Summary of safety profile
The most common adverse reactions following a single dose of fosfomycin trometamol occur in the gastrointestinal tract and are predominantly manifested as diarrhea. These reactions are transient and resolve spontaneously.
List of adverse reactions
Table 2 below presents a list of adverse reactions reported during clinical trials and the post-marketing period with the use of fosfomycin trometamol.

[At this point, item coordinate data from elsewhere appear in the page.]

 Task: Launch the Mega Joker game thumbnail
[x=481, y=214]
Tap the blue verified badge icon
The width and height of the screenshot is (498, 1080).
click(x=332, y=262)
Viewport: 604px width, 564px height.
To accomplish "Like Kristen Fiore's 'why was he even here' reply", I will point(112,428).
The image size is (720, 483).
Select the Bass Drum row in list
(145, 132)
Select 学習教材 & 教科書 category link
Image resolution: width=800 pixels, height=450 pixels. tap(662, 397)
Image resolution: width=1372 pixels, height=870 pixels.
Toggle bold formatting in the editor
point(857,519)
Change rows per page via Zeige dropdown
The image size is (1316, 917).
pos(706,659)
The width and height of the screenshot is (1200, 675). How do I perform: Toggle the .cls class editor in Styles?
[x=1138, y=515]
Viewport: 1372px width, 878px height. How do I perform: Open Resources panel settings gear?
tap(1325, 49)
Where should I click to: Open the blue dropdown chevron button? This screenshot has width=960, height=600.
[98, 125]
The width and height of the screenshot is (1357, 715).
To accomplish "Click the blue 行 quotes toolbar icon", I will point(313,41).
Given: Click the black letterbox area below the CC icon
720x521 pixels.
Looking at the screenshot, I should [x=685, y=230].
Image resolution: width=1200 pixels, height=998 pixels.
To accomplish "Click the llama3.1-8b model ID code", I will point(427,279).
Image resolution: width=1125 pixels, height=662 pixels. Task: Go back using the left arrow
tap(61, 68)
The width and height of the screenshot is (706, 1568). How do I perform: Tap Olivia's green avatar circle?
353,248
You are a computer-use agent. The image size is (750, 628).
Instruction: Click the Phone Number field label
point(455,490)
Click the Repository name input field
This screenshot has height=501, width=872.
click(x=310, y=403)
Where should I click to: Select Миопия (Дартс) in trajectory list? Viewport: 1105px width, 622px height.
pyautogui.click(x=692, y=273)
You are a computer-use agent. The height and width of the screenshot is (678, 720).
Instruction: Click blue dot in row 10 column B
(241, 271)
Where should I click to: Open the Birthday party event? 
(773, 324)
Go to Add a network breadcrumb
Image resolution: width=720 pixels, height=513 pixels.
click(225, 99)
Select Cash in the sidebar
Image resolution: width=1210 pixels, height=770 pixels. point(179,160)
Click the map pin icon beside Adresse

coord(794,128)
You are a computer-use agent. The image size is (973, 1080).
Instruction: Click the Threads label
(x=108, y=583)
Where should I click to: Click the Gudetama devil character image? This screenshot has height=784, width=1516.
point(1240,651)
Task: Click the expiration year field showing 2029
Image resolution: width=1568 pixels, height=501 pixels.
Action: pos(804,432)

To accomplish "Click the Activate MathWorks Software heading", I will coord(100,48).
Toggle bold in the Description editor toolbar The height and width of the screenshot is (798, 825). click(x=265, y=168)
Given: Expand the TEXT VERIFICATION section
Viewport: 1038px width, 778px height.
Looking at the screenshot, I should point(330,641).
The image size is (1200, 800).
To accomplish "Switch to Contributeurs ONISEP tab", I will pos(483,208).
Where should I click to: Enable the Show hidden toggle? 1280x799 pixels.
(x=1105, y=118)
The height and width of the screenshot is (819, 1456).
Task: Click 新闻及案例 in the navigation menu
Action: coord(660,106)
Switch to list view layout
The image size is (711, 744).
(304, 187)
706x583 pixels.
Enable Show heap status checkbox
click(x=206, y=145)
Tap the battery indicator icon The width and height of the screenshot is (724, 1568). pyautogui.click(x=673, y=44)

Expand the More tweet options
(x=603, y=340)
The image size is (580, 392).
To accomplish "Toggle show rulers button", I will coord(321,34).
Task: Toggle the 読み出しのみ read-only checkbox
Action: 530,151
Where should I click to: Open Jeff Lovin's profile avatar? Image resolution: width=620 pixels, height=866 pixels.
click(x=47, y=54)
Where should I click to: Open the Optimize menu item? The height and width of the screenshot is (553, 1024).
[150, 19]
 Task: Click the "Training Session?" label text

Adverse reactions are listed by system organ class and frequency, using the following categories:
Very common (≥ 1/10).
Common (≥ 1/100 to < 1/10).
Uncommon (≥ 1/1,000 to < 1/100).
Rare (≥ 1/10,000 to < 1/1,000).
Very rare (< 1/10,000).
Frequency not known (cannot be estimated from the available data).
Table 2
Adverse reactions
| Classes of organ systems |
Adverse reactions |
||
| Common |
Uncommon |
Frequency unknown |
|
| Infections and infestations |
Vulvovaginitis |
||
| Immune system disorders |
Anaphylactic reactions, including anaphylactic shock, hypersensitivity (see section "Special precautions") |
||
| Nervous system disorders |
Headache, dizziness |
||
| Gastrointestinal disorders |
Diarrhea, nausea, dyspepsia, abdominal pain |
Vomiting |
Antibiotic-associated colitis (see section "Special precautions") |
| Skin and subcutaneous tissue disorders |
Rash, urticaria, pruritus |
Angioneurotic edema |
|
Reporting suspected adverse reactions
Reporting adverse reactions following the registration of a medicinal product is of great importance. It enables continuous monitoring of the benefit-risk balance of the medicinal product. Medical and pharmaceutical professionals, as well as patients or their legal representatives, should report all suspected adverse reactions and lack of efficacy via the Automated Pharmacovigilance Information System at the following link: https://aisf.dec.gov.ua.
Shelf life. 2 years.
Storage conditions. No special storage conditions required. Keep out of reach and sight of children.
Packaging. 8.0 g of granules for oral solution in sachets; 1 or 2 sachets per cardboard box.
Prescription status. Prescription only.
Manufacturer.
Adipharm EAD / Adipharm EAD.
Manufacturer's address and place of business.
130 Simeonovsko shose Blvd., Sofia, 1700, Bulgaria / 130 Simeonovsko shose Blvd., Sofia, 1700, Bulgaria.